Prompt: No line before the one containing "You are a computer-use" is to be output; retype exactly that line and all lines that follow it to the end of the records.
::: Records for processing
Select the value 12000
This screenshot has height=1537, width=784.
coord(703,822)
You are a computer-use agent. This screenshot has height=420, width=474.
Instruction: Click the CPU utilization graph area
::::::
Written answer:
You are a computer-use agent. This screenshot has height=420, width=474.
Instruction: Click the CPU utilization graph area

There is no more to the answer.